Eugène Préobrajenski, devenu à partir de 1917 un important dirigeant du Parti bolchevique, dressa à la mort de Lénine ce portrait, qu’il vaut la peine de citer un peu longuement, des ouvriers russes de la période révolutionnaire : « L’avant-garde de notre classe ouvrière est le produit du capitalisme européen qui, déferlant dans un pays neuf, y a édifié des centaines d’entreprises formidables, organisées selon les derniers perfectionnements de la technique occidentale.

« Notre ouvrier, c’est le jeune barbare plein de force que n’a pas encore corrompu la civilisation capitaliste, qui n’est pas corrompu par le confort et le bien-être, miettes de la table des exploiteurs des colonies, qui ne s’est pas encore laissé plier au joug de la légalité et de l’ordre bourgeois (…) Notre ouvriera commencé à haïr le capital et à le combattre avant de le révérer comme  organisateur d’un régime économique supérieur à l’artisanat : il a commencé à le mépriser avant d’avoir goût à la culture bourgeoise et de s’y être attaché.

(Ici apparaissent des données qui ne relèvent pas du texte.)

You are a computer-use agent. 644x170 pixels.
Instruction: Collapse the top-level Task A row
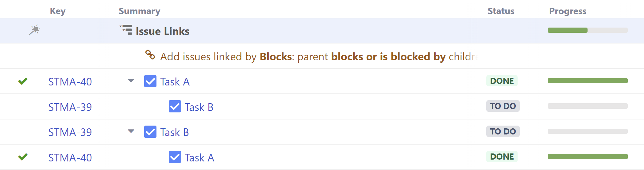(131, 81)
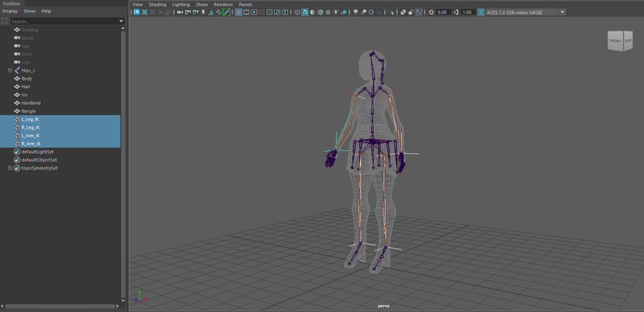
Task: Select the HairBand mesh in Outliner
Action: [x=31, y=103]
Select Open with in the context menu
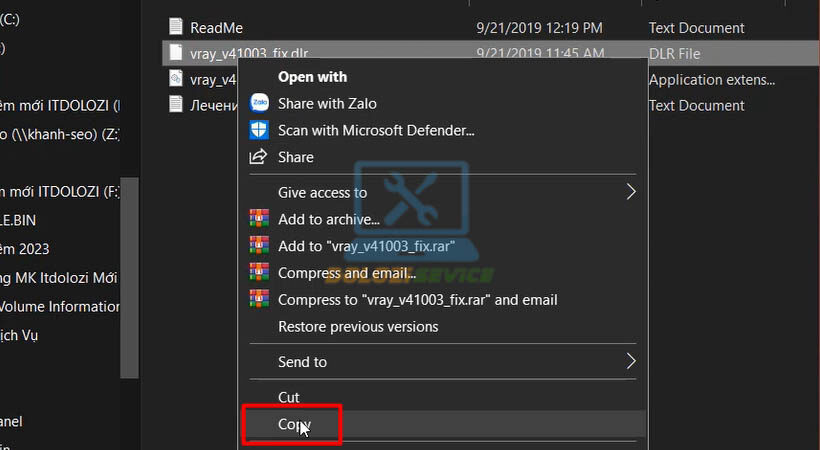 pyautogui.click(x=311, y=76)
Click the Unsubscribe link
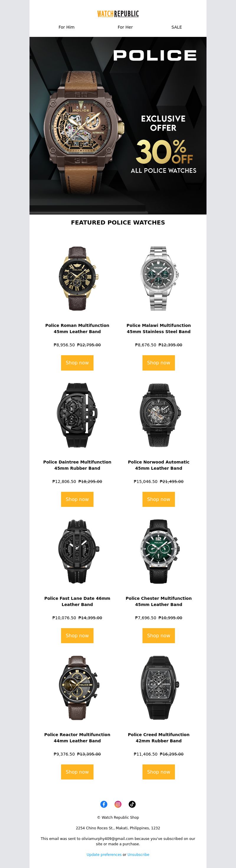This screenshot has height=868, width=236. point(138,855)
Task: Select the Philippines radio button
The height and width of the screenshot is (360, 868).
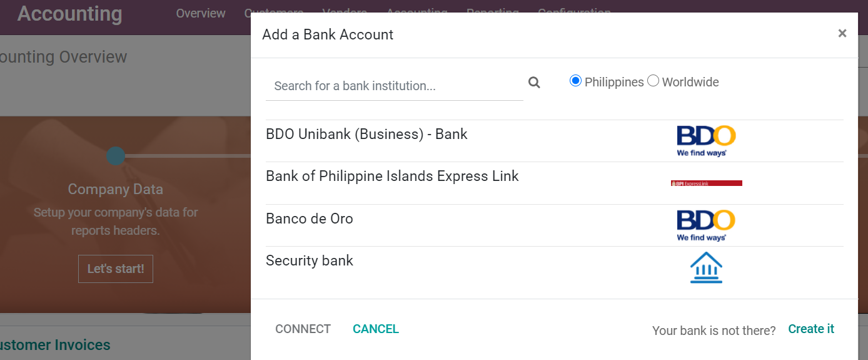Action: click(x=575, y=81)
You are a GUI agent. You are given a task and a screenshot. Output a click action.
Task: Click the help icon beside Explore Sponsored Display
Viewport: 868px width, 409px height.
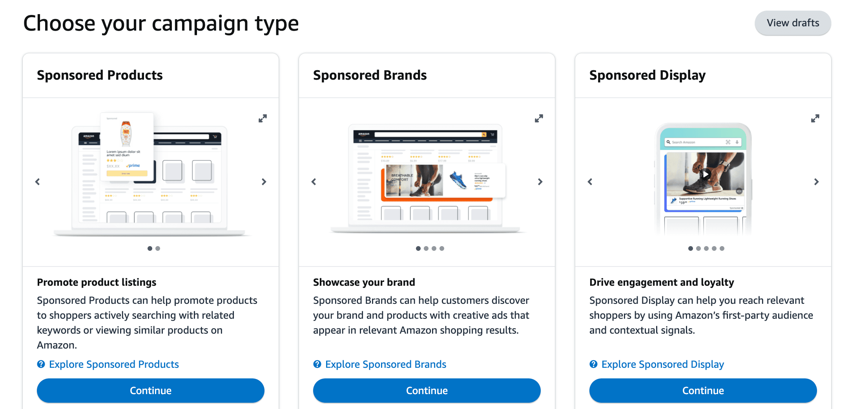[593, 364]
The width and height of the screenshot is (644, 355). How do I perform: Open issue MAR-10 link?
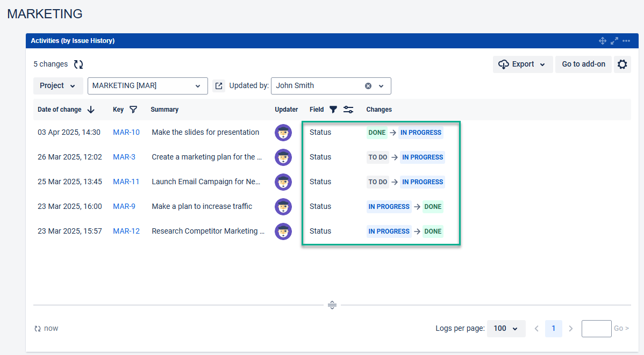click(x=126, y=133)
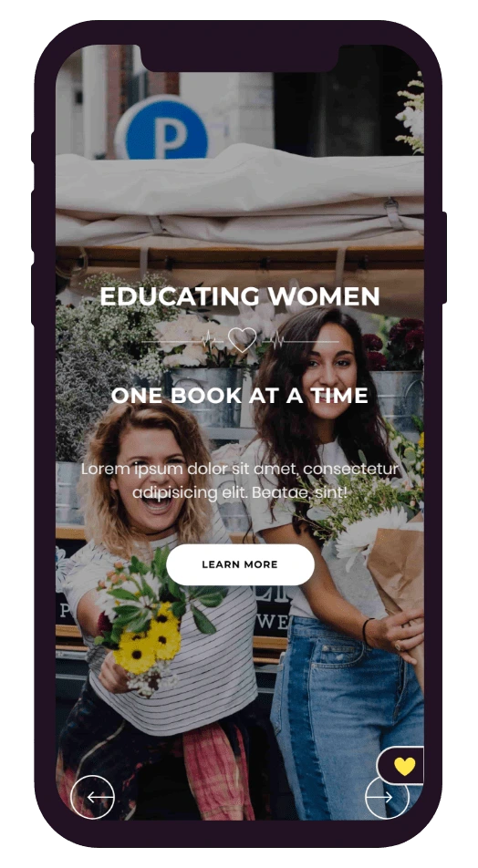Select the One Book At A Time subheading
The width and height of the screenshot is (478, 868).
[240, 396]
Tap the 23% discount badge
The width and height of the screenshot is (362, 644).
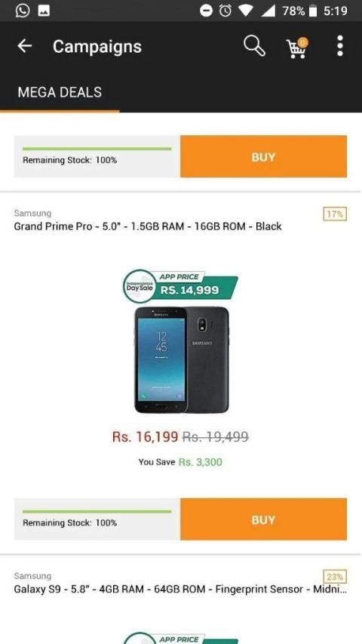tap(335, 577)
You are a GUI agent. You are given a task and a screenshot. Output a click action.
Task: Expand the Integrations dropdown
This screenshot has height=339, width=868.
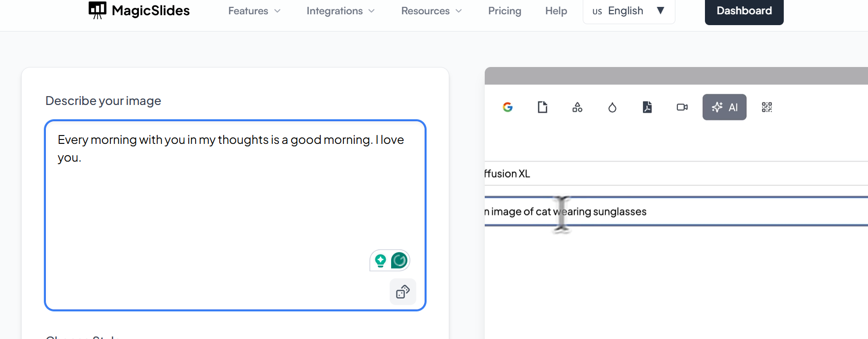click(340, 11)
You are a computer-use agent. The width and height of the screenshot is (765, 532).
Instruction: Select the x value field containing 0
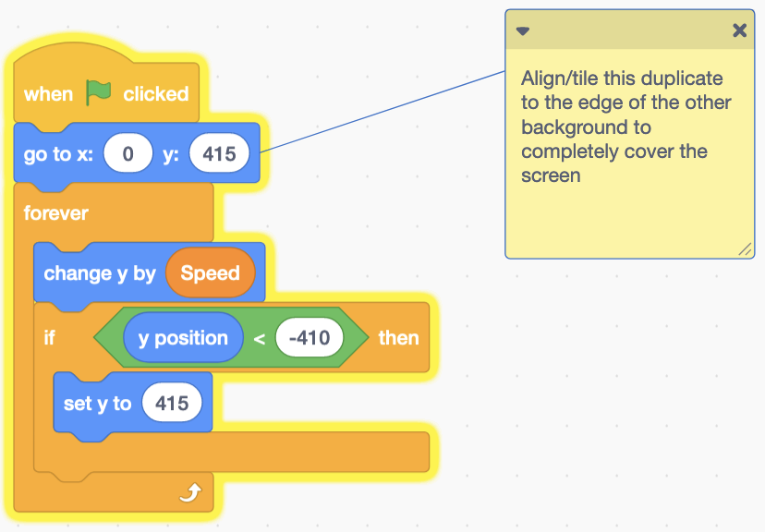click(128, 154)
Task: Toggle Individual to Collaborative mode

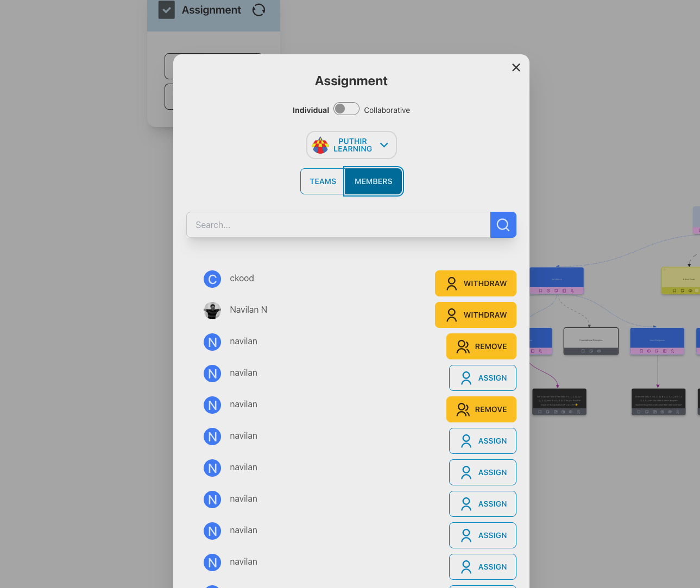Action: pyautogui.click(x=346, y=109)
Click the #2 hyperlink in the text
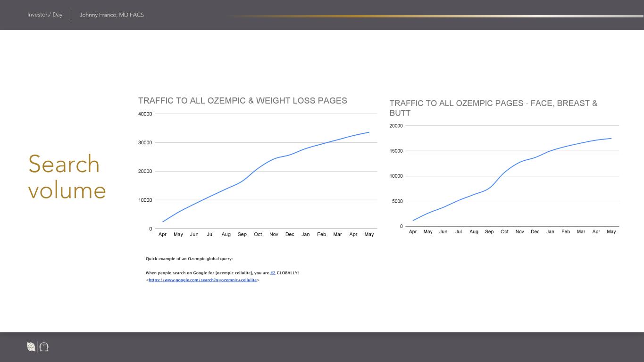Image resolution: width=644 pixels, height=362 pixels. point(273,273)
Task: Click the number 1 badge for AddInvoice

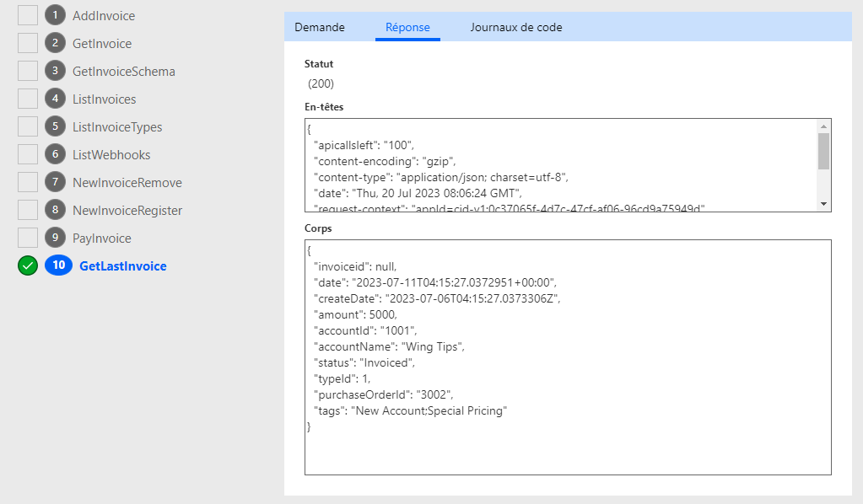Action: (x=56, y=15)
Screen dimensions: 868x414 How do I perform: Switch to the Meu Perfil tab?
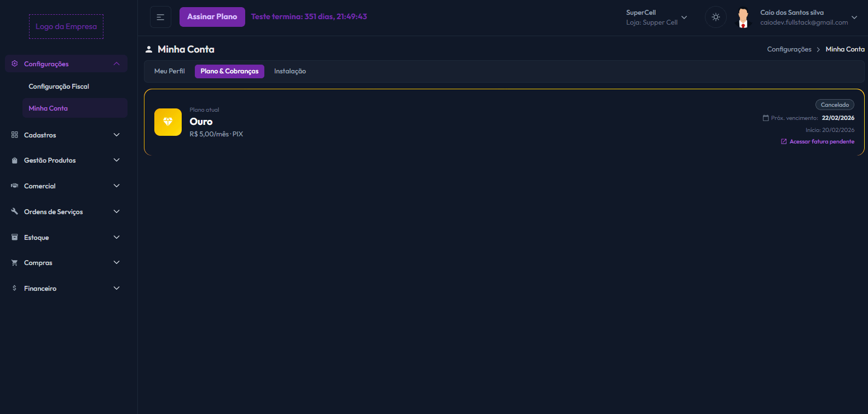coord(170,71)
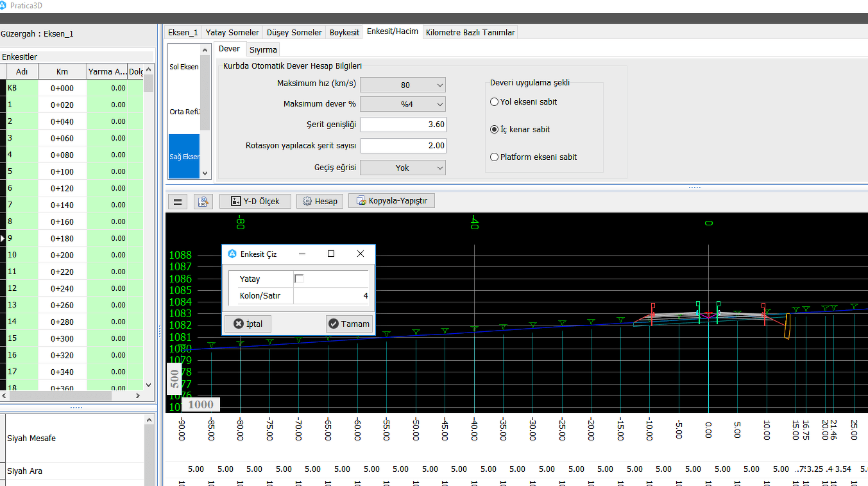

Il ne ressemble ni au prolétaire d’Occident, dressé par deux siècles d’industrie manufacturière et capitaliste, ni au semi-prolétaire de l’Inde et de la Chine.

« Qui ne comprend pas ses traits originaux ne comprendra rien à ses merveilleuses réalisations, ne saisira pas l’essence de ce phénomène socio-logique qu’est le parti bolchevique (…) Notre classe ouvrière alliait en elle l’élan révolutionnaire, la spontanéité de la verte jeunesse à la discipline qui cimente les millions d’êtres que groupe le travail autour de la machine. »4

Et aussi la force du marxisme, dont de nombreux travailleurs s’imprégnaient avec avidité, comme en témoigne cet exemple, significatif d’une tendance bien plus générale : « S. A. Smith décrit ainsi l’évolution d’un ouvrier russe dont l’esprit s’est ouvert dans cette voie de "pensée critique" : "pour Kanatchikov, la découverte de la théorie de l’évolution a eu l’effet d’un coup de tonnerre (…) Sa découverte de Darwin s’est bientôt complétée de celle de Marx : en 1902, à l’âge de 23 ans, il était parvenu au bout du premier volume du Capital. Cela lui a apporté une compréhension scientifique de la société et donné la volonté de se consacrer à la cause du renversement du capitalisme. »5

 

Primauté du politique et de l’auto-organisation

Jusque là interdits et durement réprimés dès qu’ils tentaient d’apparaître, les premiers syndicats un peu stables et de quelque importance se sont formés à partir de 1905. Eclipsés par les soviets et les comités d’usine, ils n’ont cependant joué dans les événements de 1917 qu’un rôle secondaire, même lorsqu’ils étaient représentatifs et puissants (à l’instar du syndicat des métallurgistes de Pétrograd, fort de 200 000 membres).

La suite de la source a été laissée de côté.